Seite.
○ ○ ○ ○ ○ ○ ○

Aber Epitaph wäre nach wie vor euer Wunschlabel?

„Sicher. Aufgrund des großen Stammpublikums, auch wenn mittlerweile viel Scheiße auf dem Label veröffentlicht wurde, wissen Epitaph ihre Produkte auf dem Markt zu platzieren, angefangen vom internationalen Markt wie auch hierzulande am Beispiel der BEATSTEAKS. Derzeit aber passt das alles auch ohne Label, da wir durch die Unterstützung des Managements selbst wie ein mittelmäßiges Label arbeiten, uns aber eben voll auf uns konzentrieren können. Sinnvoll wird ein Label ab einer gewissen Größe, wobei man da so locker auch nicht reinkommt. So gesehen werden wir sicherlich noch einige Zeit D.I.Y. bleiben, was ich okay finde.“

In eurem Song „The kids“ rechnet ihr mit der Punkrock-Szene-Polizei ab. Wie vermeidet ihr, selbst auf so eine Schiene zu geraten?

„Wir versuchen allem gegenüber offen zu bleiben. Wir finden es scheiße, wenn Bands wie GOOD CHARLOTTE oder DONOTS, die auch mal so angefangen haben wie wir, als schlecht dargestellt werden, nur weil sie auf MTV laufen oder Dreizehnjährige die Konzerte der Bands besuchen. Diejenigen, die so argumentieren, sind meistens Leute, die selbst mal in Bands gespielt haben, aus denen nichts geworden ist. Als wir vor vier Jahren mit unserer Homepage online gingen, stand im Gästebuch, wir seien arrogant, völlig abgehoben und überhaupt die absoluten Wichser. Dabei hatten wir damals definitiv noch nichts erreicht! Punkrock ist für mich nach wie vor, das zu machen, was ich will, und da sind derartige Kritiken nicht gerechtfertigt, nur weil ich jetzt ein Interview im Ox oder einen kleinen Artikel im Uncle Sally’s stehen habe oder eine CD-Produktion finanziere und zwölf Euro dafür verlange, weil ich diese am besten verschenken sollte! ‚The kids‘ ist an die Leute gerichtet, die nichts für die Szene tun, aber über alles ablästern. Wenn ich mein Ding durchziehe und damit Erfolg habe, kann ich nichts Verwerfliches daran finden, wenn ich auf MTV laufe. Ich finde GOOD CHARLOTTE gut.“

Du musst dich mir gegenüber nicht rechtfertigen.

„Aber das genau ist doch das Problem und darum geht es auch in dem Song, dass ich mich rechtfertigen muss, weil ich in einer Punkband spiele. Sich zu limitieren hat mit Punkrock nichts zu tun.“

Ihr seid zwar keine explizit politische Band, unterstützt aber auch schon politische Aktionen wie damals die „Stoppt Stoiber“-Demo in Passau.

○ ○ ○ ○ ○ ○ ○

Vorgegebene Aufgabe 1.
Gib den Abschnitt des Interviews von „Aber Epitaph wäre“ bis einschließlich „Schiene zu geraten?“ Wort für Wort wieder.
Vorgegebene Aufgabe 2.
Beantworte zum Interview diese Fragen:
(a) Welches Label wäre für die Band nach wie vor das Wunschlabel?
(b) Vor wie vielen Jahren ging die Band mit ihrer Homepage online?
(c) Welche Demo in Passau hat die Band damals unterstützt?

○ ○ ○ ○ ○ ○ ○

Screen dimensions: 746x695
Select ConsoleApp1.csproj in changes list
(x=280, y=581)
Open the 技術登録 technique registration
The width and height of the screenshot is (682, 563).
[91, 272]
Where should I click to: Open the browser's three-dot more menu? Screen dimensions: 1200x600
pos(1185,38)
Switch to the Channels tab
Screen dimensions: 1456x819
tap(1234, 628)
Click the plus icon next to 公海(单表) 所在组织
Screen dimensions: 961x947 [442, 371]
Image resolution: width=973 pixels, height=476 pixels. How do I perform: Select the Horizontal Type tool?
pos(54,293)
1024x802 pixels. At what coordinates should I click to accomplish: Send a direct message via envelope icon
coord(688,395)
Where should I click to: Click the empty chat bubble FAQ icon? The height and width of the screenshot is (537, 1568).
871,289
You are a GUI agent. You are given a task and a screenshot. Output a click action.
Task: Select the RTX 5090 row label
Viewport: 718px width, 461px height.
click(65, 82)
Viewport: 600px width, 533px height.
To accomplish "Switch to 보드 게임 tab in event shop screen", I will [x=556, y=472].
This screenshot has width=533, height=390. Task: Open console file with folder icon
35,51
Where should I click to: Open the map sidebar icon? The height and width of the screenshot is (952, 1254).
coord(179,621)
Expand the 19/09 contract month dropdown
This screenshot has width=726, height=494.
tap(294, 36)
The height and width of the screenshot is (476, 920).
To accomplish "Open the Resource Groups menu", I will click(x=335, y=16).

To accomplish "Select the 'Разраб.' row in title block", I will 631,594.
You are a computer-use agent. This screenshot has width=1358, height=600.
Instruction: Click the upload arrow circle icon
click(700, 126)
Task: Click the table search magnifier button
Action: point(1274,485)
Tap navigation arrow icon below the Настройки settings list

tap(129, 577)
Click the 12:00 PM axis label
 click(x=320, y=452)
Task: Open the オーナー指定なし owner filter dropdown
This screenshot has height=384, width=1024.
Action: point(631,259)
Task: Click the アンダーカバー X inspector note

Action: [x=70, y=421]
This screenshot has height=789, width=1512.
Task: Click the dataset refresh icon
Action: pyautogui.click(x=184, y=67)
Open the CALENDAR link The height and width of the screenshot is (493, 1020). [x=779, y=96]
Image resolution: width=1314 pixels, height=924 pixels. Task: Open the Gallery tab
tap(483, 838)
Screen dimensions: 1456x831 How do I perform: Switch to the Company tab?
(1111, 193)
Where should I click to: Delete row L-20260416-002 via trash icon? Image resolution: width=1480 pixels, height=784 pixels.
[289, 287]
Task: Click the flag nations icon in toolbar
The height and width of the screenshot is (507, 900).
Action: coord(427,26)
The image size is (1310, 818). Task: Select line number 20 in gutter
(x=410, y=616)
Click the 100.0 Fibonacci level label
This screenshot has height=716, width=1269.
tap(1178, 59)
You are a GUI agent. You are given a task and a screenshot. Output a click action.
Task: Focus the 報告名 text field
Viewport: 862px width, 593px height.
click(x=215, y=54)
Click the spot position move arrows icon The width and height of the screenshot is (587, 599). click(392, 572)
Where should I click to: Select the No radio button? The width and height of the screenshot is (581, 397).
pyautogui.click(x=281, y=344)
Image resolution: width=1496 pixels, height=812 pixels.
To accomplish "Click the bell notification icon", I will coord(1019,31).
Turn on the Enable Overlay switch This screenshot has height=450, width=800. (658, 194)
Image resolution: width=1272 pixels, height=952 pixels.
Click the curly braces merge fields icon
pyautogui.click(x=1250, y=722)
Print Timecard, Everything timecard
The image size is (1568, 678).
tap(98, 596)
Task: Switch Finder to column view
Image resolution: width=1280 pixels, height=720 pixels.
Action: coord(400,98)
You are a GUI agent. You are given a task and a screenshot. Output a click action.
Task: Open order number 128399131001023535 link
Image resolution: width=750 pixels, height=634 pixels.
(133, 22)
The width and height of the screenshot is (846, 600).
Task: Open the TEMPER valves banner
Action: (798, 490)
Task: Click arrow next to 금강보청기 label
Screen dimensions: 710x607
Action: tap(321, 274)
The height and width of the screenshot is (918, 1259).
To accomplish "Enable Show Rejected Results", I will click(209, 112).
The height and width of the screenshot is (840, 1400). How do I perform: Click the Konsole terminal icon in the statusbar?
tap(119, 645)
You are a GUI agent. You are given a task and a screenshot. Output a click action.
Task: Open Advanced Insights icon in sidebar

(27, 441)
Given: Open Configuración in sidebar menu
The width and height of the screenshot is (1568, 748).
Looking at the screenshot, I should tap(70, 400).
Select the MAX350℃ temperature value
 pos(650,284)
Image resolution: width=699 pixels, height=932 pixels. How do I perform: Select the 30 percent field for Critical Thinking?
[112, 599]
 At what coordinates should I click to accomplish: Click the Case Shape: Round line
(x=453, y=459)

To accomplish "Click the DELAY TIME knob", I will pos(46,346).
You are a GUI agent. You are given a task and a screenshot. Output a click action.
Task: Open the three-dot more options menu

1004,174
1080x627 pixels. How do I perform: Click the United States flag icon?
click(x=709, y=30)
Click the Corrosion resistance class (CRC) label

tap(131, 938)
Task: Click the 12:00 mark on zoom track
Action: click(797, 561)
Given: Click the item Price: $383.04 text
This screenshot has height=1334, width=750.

○ ○ ○ ○ ○ ○ ○

Ergebnis 1.
Aber Epitaph wäre nach wie vor euer Wunschlabel?

„Sicher. Aufgrund des großen Stammpublikums, auch wenn mittlerweile viel Scheiße auf dem Label veröffentlicht wurde, wissen Epitaph ihre Produkte auf dem Markt zu platzieren, angefangen vom internationalen Markt wie auch hierzulande am Beispiel der BEATSTEAKS. Derzeit aber passt das alles auch ohne Label, da wir durch die Unterstützung des Managements selbst wie ein mittelmäßiges Label arbeiten, uns aber eben voll auf uns konzentrieren können. Sinnvoll wird ein Label ab einer gewissen Größe, wobei man da so locker auch nicht reinkommt. So gesehen werden wir sicherlich noch einige Zeit D.I.Y. bleiben, was ich okay finde.“

In eurem Song „The kids“ rechnet ihr mit der Punkrock-Szene-Polizei ab. Wie vermeidet ihr, selbst auf so eine Schiene zu geraten?

Ergebnis 2.
(a) Epitaph
(b) Vor vier Jahren
(c) Die „Stoppt Stoiber“-Demo